Given information Start Marker
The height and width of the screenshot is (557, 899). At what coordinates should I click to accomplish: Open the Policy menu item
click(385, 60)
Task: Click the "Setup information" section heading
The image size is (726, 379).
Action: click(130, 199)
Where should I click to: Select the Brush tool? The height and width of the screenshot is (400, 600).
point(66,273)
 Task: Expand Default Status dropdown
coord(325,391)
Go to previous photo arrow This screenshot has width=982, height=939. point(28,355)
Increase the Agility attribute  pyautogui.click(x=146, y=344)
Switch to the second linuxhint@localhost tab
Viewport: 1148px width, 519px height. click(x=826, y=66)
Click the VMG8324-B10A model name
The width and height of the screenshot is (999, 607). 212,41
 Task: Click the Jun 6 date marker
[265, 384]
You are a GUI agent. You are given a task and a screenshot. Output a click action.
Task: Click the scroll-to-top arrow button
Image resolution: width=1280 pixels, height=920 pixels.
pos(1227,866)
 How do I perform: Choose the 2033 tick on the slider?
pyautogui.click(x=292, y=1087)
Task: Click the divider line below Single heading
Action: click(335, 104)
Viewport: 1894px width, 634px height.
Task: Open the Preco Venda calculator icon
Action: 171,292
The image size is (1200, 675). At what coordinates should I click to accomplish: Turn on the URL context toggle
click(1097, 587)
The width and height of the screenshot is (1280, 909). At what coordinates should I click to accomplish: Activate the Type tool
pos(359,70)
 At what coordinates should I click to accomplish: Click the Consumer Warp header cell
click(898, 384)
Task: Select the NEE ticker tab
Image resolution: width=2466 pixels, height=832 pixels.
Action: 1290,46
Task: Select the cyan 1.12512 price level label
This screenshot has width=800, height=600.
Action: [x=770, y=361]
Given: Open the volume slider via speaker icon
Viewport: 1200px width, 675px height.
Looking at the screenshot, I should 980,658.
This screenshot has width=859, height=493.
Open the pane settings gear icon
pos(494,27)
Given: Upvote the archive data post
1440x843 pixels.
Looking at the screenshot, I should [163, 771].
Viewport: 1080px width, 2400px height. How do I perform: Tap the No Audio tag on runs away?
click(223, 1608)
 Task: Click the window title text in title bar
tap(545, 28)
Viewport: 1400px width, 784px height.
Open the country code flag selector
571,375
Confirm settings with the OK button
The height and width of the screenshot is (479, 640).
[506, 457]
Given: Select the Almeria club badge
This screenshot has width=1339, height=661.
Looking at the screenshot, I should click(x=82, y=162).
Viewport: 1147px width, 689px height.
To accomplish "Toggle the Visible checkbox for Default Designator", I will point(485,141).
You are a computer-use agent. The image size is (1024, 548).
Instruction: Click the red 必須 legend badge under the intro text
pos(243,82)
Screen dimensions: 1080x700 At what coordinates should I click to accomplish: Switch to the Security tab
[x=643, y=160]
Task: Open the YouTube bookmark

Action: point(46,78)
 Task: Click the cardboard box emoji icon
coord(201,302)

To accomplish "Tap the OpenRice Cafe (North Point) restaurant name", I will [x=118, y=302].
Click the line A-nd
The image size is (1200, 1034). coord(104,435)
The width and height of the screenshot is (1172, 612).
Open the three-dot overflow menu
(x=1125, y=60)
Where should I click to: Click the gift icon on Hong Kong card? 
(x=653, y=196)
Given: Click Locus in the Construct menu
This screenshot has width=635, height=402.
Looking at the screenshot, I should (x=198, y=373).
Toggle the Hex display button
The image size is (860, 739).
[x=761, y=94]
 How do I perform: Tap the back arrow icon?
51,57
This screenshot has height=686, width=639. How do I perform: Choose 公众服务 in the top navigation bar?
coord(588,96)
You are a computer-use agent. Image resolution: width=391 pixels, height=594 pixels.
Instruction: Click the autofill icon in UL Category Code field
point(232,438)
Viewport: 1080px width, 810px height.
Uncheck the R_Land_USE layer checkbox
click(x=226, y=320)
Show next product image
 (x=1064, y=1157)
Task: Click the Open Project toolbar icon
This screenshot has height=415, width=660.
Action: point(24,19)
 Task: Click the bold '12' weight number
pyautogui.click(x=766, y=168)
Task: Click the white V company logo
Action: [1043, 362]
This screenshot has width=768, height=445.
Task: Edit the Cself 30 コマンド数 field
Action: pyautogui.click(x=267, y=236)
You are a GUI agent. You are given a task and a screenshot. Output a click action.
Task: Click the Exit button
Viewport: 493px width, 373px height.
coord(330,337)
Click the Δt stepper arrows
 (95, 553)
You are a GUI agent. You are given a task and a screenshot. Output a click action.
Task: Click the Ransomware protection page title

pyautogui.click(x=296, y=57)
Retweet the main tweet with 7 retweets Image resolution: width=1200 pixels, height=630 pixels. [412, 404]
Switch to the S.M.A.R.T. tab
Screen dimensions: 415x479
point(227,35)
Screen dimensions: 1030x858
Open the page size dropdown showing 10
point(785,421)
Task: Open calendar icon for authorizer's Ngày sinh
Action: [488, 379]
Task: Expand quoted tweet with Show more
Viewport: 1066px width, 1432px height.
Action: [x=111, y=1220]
Given information End Marker
Nothing should be left out: return all of the records exactly.

* Result below *
The height and width of the screenshot is (557, 899). At what coordinates should I click to accomplish: Open the Policy menu item
click(385, 60)
Task: Click the "Setup information" section heading
The image size is (726, 379).
Action: click(130, 199)
Where should I click to: Select the Brush tool? The height and width of the screenshot is (400, 600).
point(66,273)
 Task: Expand Default Status dropdown
coord(325,391)
Go to previous photo arrow This screenshot has width=982, height=939. point(28,355)
Increase the Agility attribute  pyautogui.click(x=146, y=344)
Switch to the second linuxhint@localhost tab
Viewport: 1148px width, 519px height. click(x=826, y=66)
Click the VMG8324-B10A model name
The width and height of the screenshot is (999, 607). 212,41
 Task: Click the Jun 6 date marker
[265, 384]
You are a GUI agent. You are given a task and a screenshot. Output a click action.
Task: Click the scroll-to-top arrow button
Image resolution: width=1280 pixels, height=920 pixels.
pos(1227,866)
 How do I perform: Choose the 2033 tick on the slider?
pyautogui.click(x=292, y=1087)
Task: Click the divider line below Single heading
Action: click(335, 104)
Viewport: 1894px width, 634px height.
Task: Open the Preco Venda calculator icon
Action: 171,292
The image size is (1200, 675). At what coordinates should I click to accomplish: Turn on the URL context toggle
click(1097, 587)
The width and height of the screenshot is (1280, 909). At what coordinates should I click to accomplish: Activate the Type tool
pos(359,70)
 At what coordinates should I click to accomplish: Click the Consumer Warp header cell
click(898, 384)
Task: Select the NEE ticker tab
Image resolution: width=2466 pixels, height=832 pixels.
Action: 1290,46
Task: Select the cyan 1.12512 price level label
This screenshot has width=800, height=600.
Action: [x=770, y=361]
Given: Open the volume slider via speaker icon
Viewport: 1200px width, 675px height.
Looking at the screenshot, I should 980,658.
This screenshot has width=859, height=493.
Open the pane settings gear icon
pos(494,27)
Given: Upvote the archive data post
1440x843 pixels.
Looking at the screenshot, I should [163, 771].
Viewport: 1080px width, 2400px height. How do I perform: Tap the No Audio tag on runs away?
click(223, 1608)
 Task: Click the window title text in title bar
tap(545, 28)
Viewport: 1400px width, 784px height.
Open the country code flag selector
571,375
Confirm settings with the OK button
The height and width of the screenshot is (479, 640).
[506, 457]
Given: Select the Almeria club badge
This screenshot has width=1339, height=661.
Looking at the screenshot, I should click(x=82, y=162).
Viewport: 1147px width, 689px height.
To accomplish "Toggle the Visible checkbox for Default Designator", I will point(485,141).
You are a computer-use agent. The image size is (1024, 548).
Instruction: Click the red 必須 legend badge under the intro text
pos(243,82)
Screen dimensions: 1080x700 At what coordinates should I click to accomplish: Switch to the Security tab
[x=643, y=160]
Task: Open the YouTube bookmark

Action: point(46,78)
 Task: Click the cardboard box emoji icon
coord(201,302)

To accomplish "Tap the OpenRice Cafe (North Point) restaurant name", I will [x=118, y=302].
Click the line A-nd
The image size is (1200, 1034). coord(104,435)
The width and height of the screenshot is (1172, 612).
Open the three-dot overflow menu
(x=1125, y=60)
Where should I click to: Click the gift icon on Hong Kong card? 
(x=653, y=196)
Given: Click Locus in the Construct menu
This screenshot has width=635, height=402.
Looking at the screenshot, I should (x=198, y=373).
Toggle the Hex display button
The image size is (860, 739).
[x=761, y=94]
 How do I perform: Tap the back arrow icon?
51,57
This screenshot has height=686, width=639. How do I perform: Choose 公众服务 in the top navigation bar?
coord(588,96)
You are a computer-use agent. Image resolution: width=391 pixels, height=594 pixels.
Instruction: Click the autofill icon in UL Category Code field
point(232,438)
Viewport: 1080px width, 810px height.
Uncheck the R_Land_USE layer checkbox
click(x=226, y=320)
Show next product image
 (x=1064, y=1157)
Task: Click the Open Project toolbar icon
This screenshot has height=415, width=660.
Action: point(24,19)
 Task: Click the bold '12' weight number
pyautogui.click(x=766, y=168)
Task: Click the white V company logo
Action: [1043, 362]
This screenshot has width=768, height=445.
Task: Edit the Cself 30 コマンド数 field
Action: pyautogui.click(x=267, y=236)
You are a GUI agent. You are given a task and a screenshot. Output a click action.
Task: Click the Exit button
Viewport: 493px width, 373px height.
coord(330,337)
Click the Δt stepper arrows
 (95, 553)
You are a GUI agent. You are given a task and a screenshot. Output a click action.
Task: Click the Ransomware protection page title

pyautogui.click(x=296, y=57)
Retweet the main tweet with 7 retweets Image resolution: width=1200 pixels, height=630 pixels. [412, 404]
Switch to the S.M.A.R.T. tab
Screen dimensions: 415x479
point(227,35)
Screen dimensions: 1030x858
Open the page size dropdown showing 10
point(785,421)
Task: Open calendar icon for authorizer's Ngày sinh
Action: [488, 379]
Task: Expand quoted tweet with Show more
Viewport: 1066px width, 1432px height.
Action: [x=111, y=1220]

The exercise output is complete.